What is required: Rewrite the data from the line containing "This screenshot has" up to and including the line containing "click(x=1056, y=79)", and give nothing else. Keep every line complete. Multiply each coordinate in the answers by 1.2 and round to the nearest whole number, with halves rounded up. Leave out the pictures.

-- Start --

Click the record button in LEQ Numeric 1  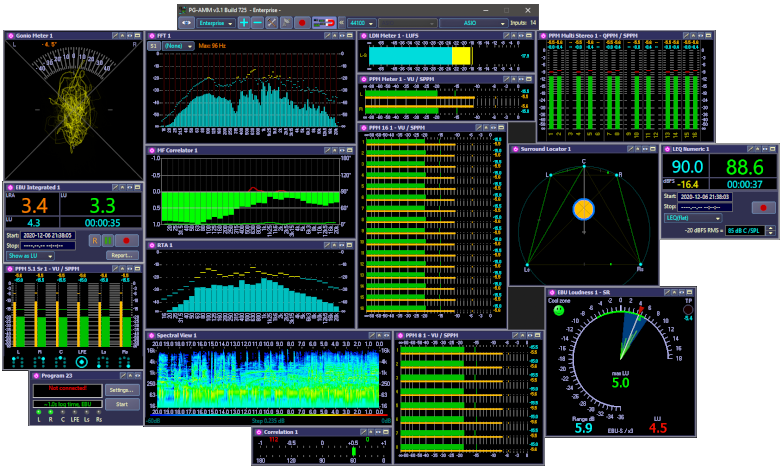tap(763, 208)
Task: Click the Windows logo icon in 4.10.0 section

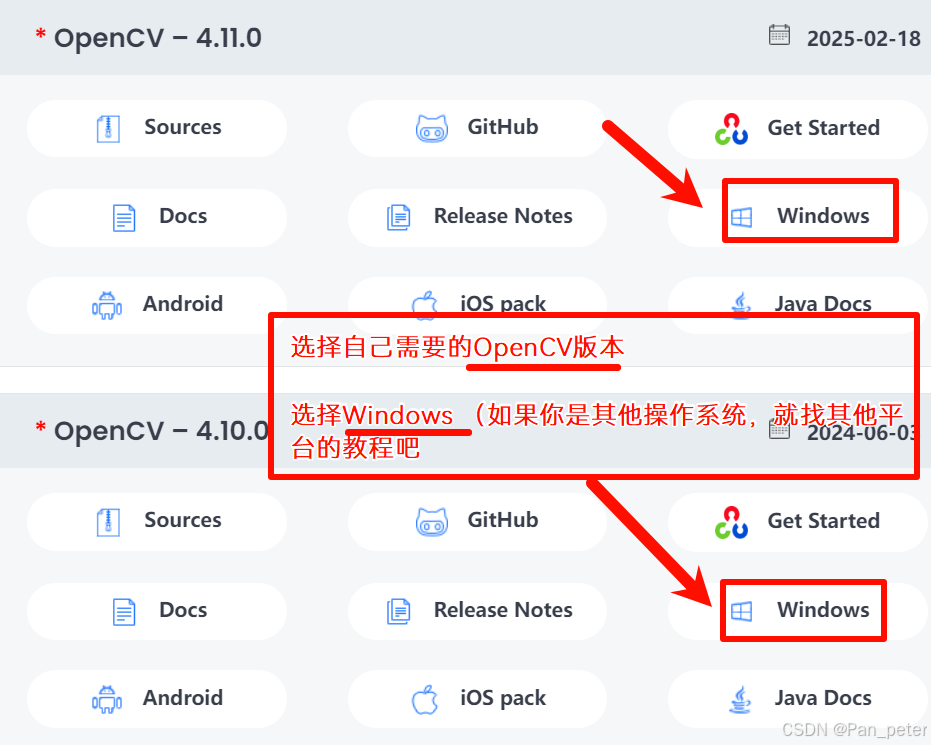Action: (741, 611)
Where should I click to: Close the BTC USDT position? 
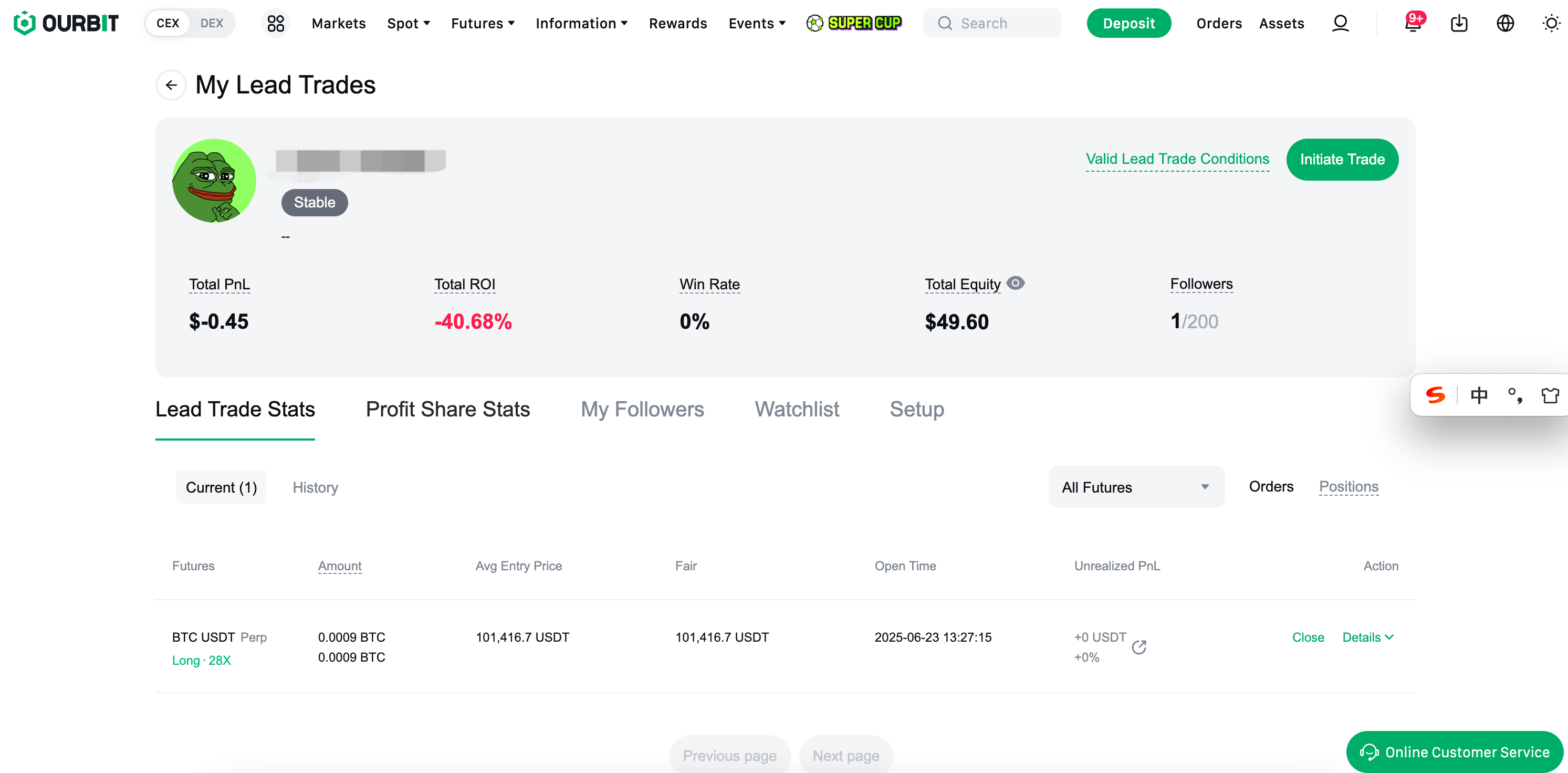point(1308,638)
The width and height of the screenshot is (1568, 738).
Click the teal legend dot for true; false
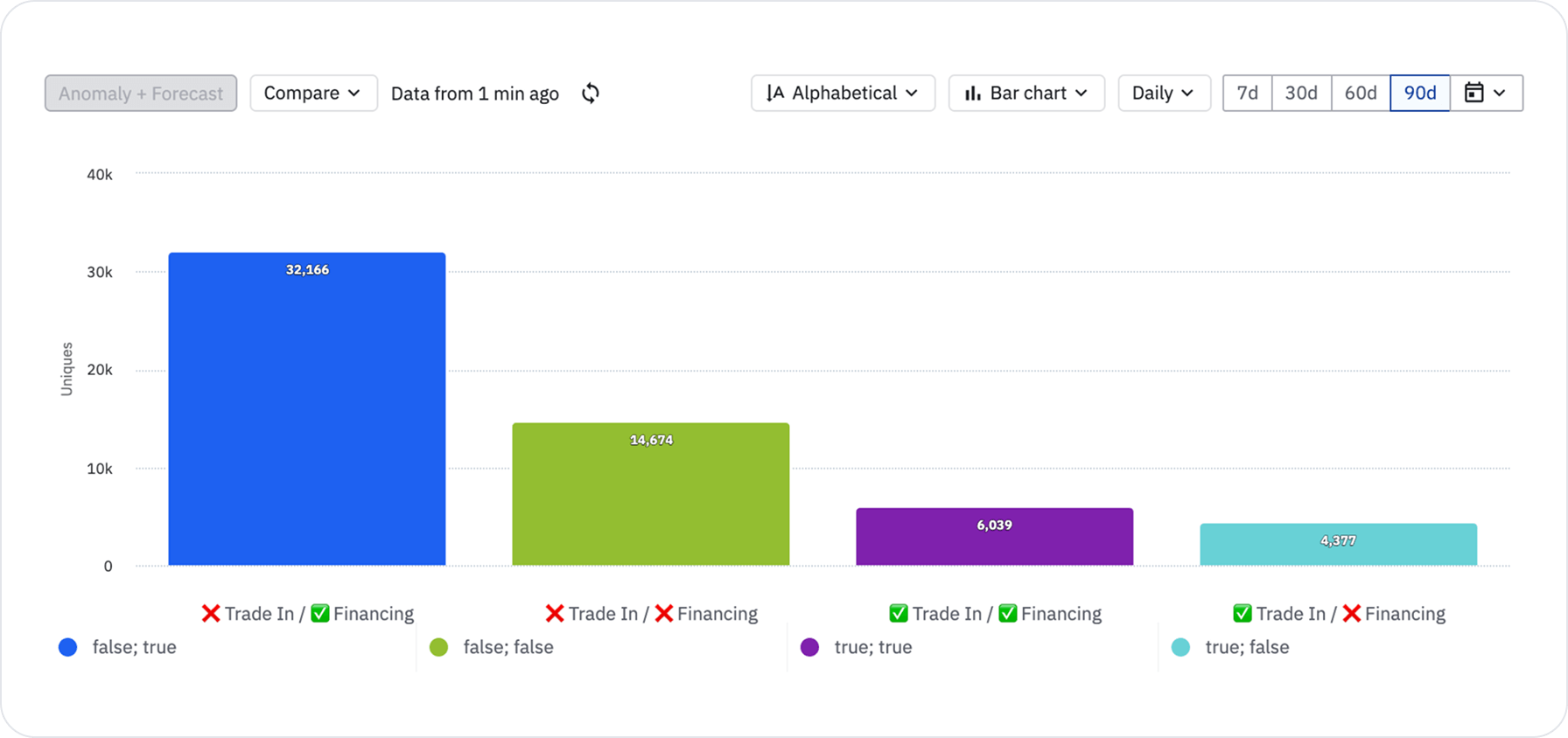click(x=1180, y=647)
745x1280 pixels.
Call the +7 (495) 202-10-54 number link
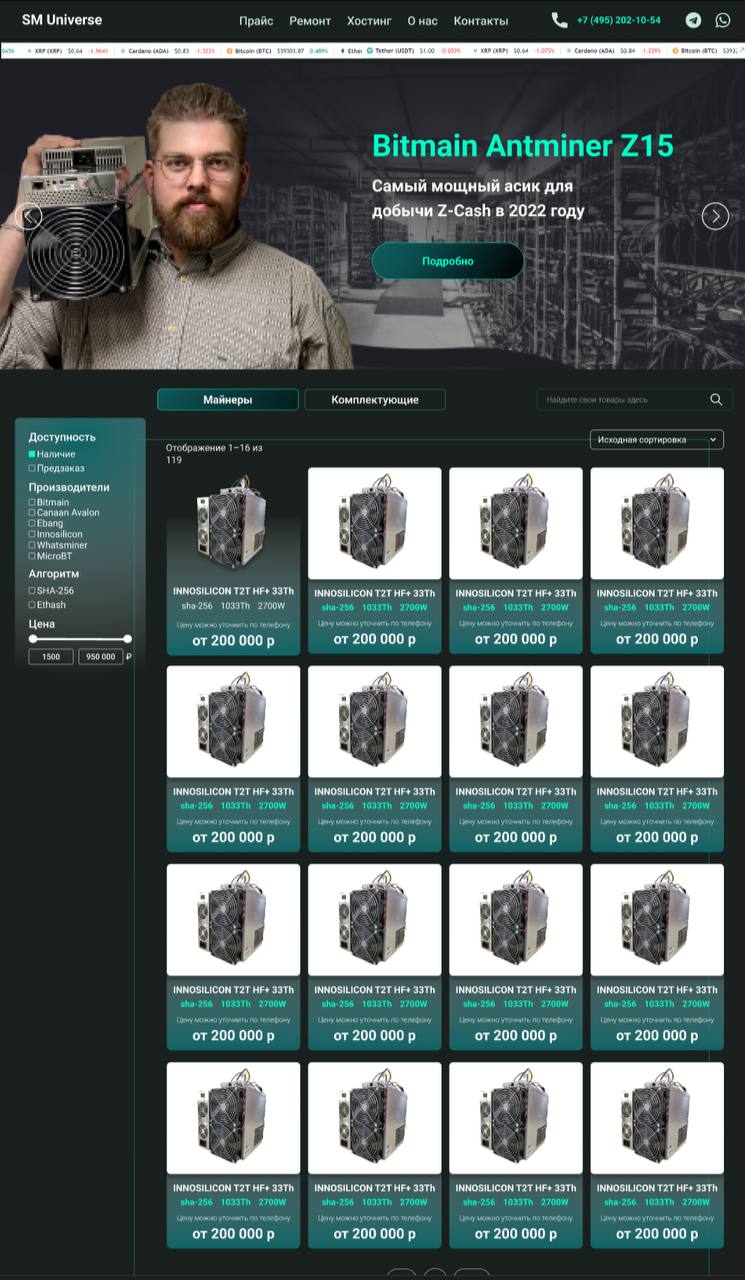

-- End --
-- Start --

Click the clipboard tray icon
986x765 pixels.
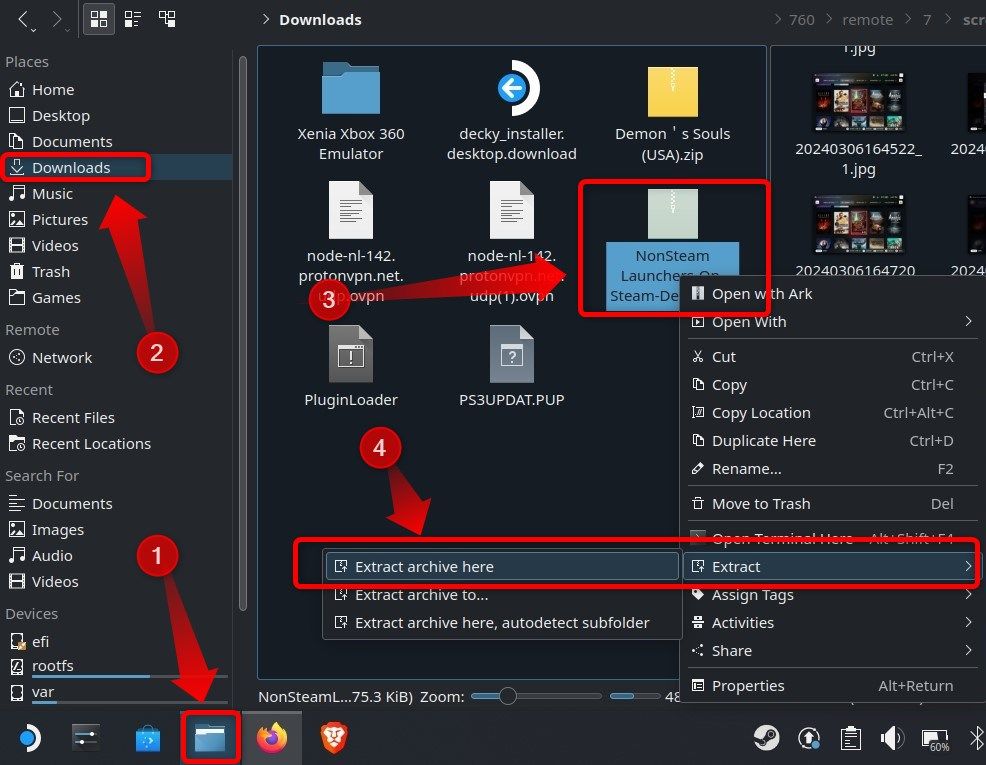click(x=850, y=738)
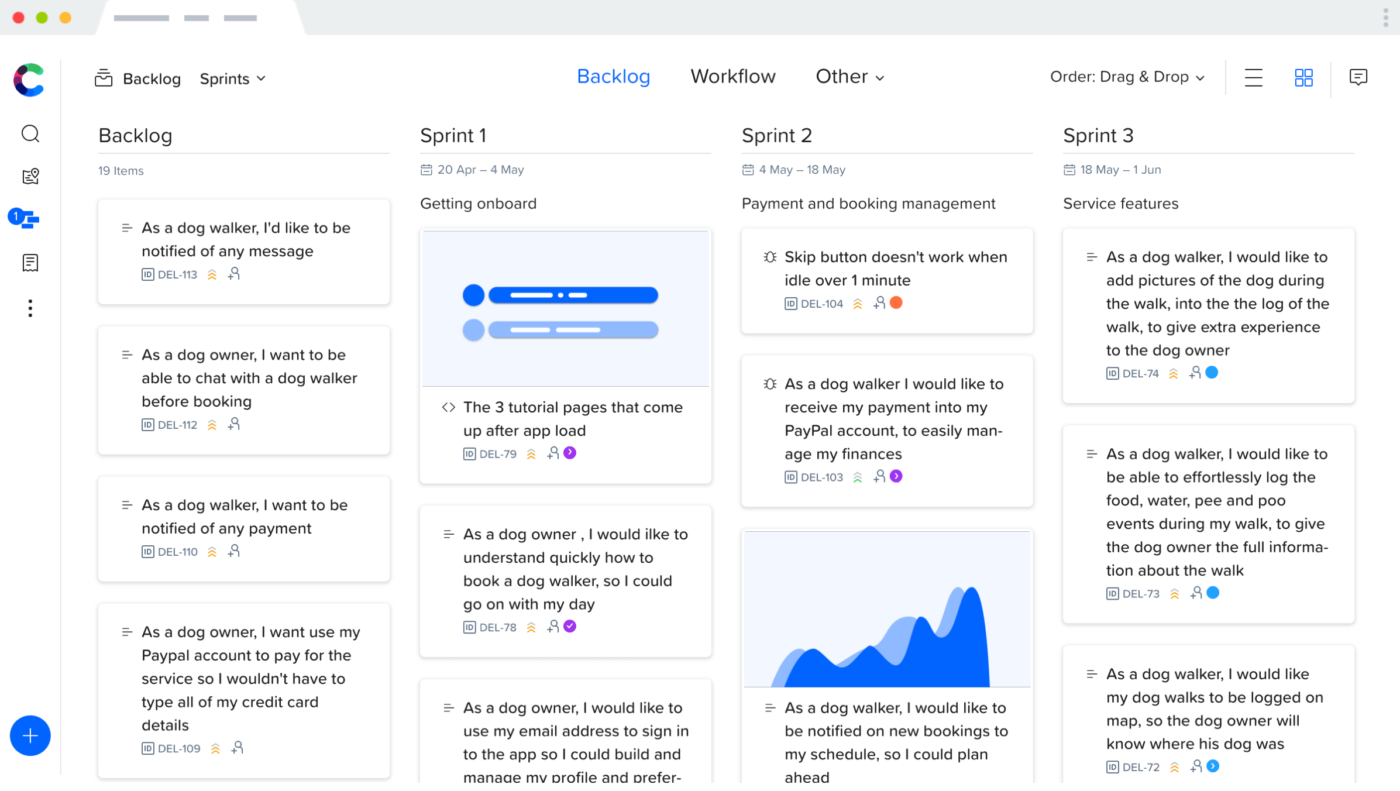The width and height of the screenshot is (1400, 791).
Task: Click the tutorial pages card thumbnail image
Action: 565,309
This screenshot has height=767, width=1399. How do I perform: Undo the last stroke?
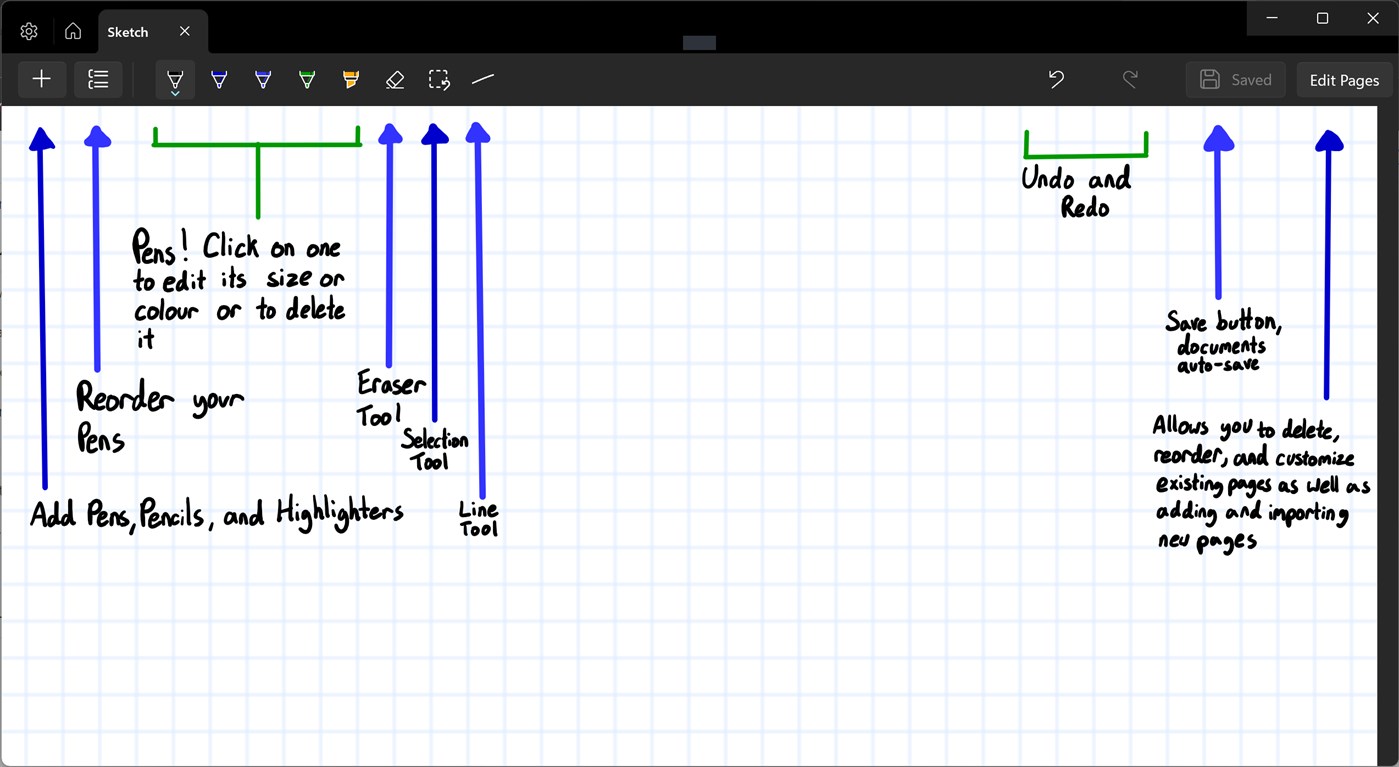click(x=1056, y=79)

-- End --

Reply to the task:
This screenshot has height=767, width=1399. How do I perform: Undo the last stroke?
click(x=1267, y=95)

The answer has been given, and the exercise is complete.